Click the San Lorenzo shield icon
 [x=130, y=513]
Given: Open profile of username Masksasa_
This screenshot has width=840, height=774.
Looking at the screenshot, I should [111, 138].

*****

## Work task
Every record above should be written out exactly.

## Answer section
Click the San Lorenzo shield icon
 [x=130, y=513]
Given: Open profile of username Masksasa_
This screenshot has width=840, height=774.
Looking at the screenshot, I should [111, 138].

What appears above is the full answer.